Huse told the Austin Monitor that she hopes the group will be able to attract more than 2,000 Central Texans to the rally, which Rethink35 says will make it one of the largest in state history.
Protest isn’t the only avenue against the project that Rethink35 is pursuing. The group is also suing the Texas Department of Transportation over the project, which is due to break ground in 2024. The press release also notes statements in opposition from U.S. Rep. Greg Casar, state Rep. Gina Hinojosa, the Travis County Commissioners Court, and the Austin City Council Mobility Committee.
Despite these objections, the Capital Area Metropolitan Planning Organization’s Transportation Policy Board voted to pave the way for the project in August. Also in August, TxDOT published its final environmental impact statement, which is the final hurdle before construction can begin.
In his remarks at a town hall in September, Casar said, “Wider highways aren’t actually a traffic solution. We are going to endure multiple years of construction in which traffic will be way worse, as we know. And then, even if we get a little bit of relief for a short bit of time when the project is done, very soon we will have worse traffic than we have today. And so there’s so many people that want to see a solution on transportation and traffic, but a wider highway just isn’t it. It’s a project I can’t support. I think it’s a project where overwhelmingly Austinites want it to be different, and you don’t see TxDOT following through on that.”

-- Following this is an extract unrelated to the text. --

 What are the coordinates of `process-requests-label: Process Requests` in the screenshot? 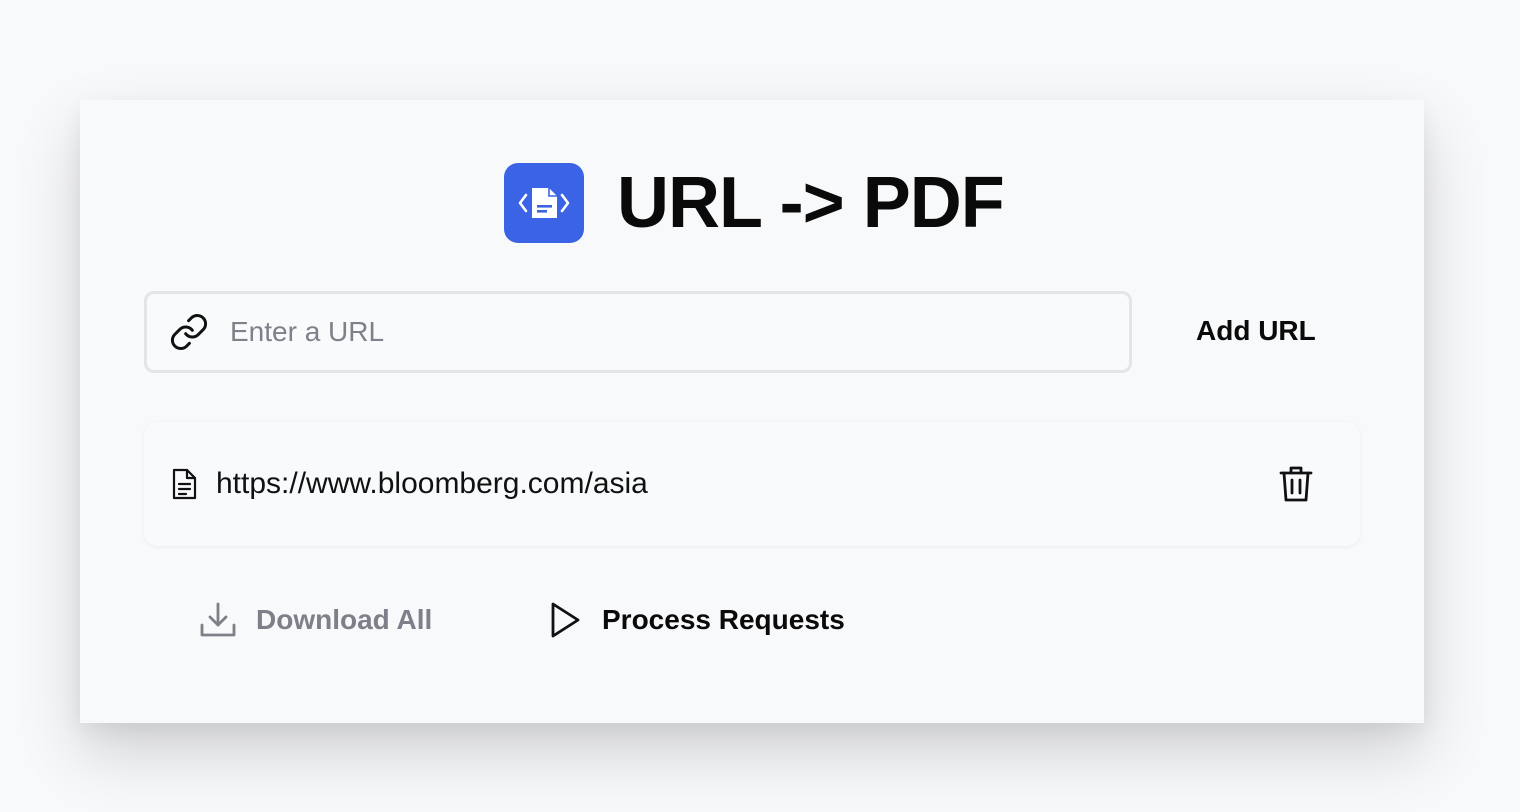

Despite protests from community activists in Houston last year, TxDOT moved forward with its Interstate 45 expansion project. The project was briefly delayed as the Federal Highway Administration investigated complaints made under Title VI of the Civil Rights Act of 1964. Community advocates objected to the displacement associated with the expansion, which included more than 1,000 homes and businesses in primarily low-income communities of color.
According to a Central Health report, about 75 percent of Travis County families living along the I-35 corridor identify as living at or below the federal poverty level.